In torch, we can declare an empty torch.Tensor() in a module’s init function, then in the forward function, just resize this torch tensor. I think in this way we can save some time on mallocing new memories.
In pytorch, do we even need to do this? If yes, then should it be a tensor or an autograd.Variable?
I don’t think it can save much time/memory, I usually create a new variable at every iteration.
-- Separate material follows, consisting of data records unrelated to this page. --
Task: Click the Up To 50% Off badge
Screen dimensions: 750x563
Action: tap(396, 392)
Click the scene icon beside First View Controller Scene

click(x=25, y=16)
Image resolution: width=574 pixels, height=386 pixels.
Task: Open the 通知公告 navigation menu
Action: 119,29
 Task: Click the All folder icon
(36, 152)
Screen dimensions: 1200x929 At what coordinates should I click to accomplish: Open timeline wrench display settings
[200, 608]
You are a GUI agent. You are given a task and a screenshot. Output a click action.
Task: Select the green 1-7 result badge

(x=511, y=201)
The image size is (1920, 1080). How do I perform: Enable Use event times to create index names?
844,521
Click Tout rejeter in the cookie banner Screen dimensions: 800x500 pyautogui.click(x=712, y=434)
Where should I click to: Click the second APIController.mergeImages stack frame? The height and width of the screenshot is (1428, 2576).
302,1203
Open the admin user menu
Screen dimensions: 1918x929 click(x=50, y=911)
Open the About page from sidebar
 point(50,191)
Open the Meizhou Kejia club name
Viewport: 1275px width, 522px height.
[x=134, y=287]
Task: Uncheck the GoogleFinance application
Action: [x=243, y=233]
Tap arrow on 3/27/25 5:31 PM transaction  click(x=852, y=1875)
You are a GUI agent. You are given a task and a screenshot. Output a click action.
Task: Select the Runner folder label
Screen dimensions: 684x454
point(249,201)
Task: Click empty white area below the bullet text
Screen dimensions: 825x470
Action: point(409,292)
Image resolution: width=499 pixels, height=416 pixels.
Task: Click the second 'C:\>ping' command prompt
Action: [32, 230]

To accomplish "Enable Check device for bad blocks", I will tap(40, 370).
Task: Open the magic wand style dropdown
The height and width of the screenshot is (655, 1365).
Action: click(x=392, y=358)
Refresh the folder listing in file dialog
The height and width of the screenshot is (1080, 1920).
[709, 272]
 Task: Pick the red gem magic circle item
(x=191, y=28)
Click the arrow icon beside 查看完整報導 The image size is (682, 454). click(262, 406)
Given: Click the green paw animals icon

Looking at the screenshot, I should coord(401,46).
Oh forgot to mention, my buffer tensor remains (almost) the same for every forward pass, so in this way, I can save some time on assigning values
AFAIK, the most time is spent in copying data from CPU to GPU, allocating memory won’t cost much time.
Yeah I know, but in my case, my tensor
t is like a helper tensor that is independent to input. So if I create a new one at each forward pass, then I also need to run function
assign_values(t) each time, which will take some time.
On the other hand, if I am able to re-use gpu memory, then I only need to call
Anyway, I figured out how to do this in a way similar to torch. Just create a buffer tensor
t in init(), then in forward pass, wrap it with
Actually in my case
register_buffer is not necessarily needed, since my buffer tensor is not persistent.
Anyway, thanks for your time:)
PyTorch comes with built-in caching allocator for CUDA, so memory allocations are automatically re-used internally without any extra work on your part.
Great! Good to know, thanks
Can you explain in more detail(C++) about how does the automatically re-used work?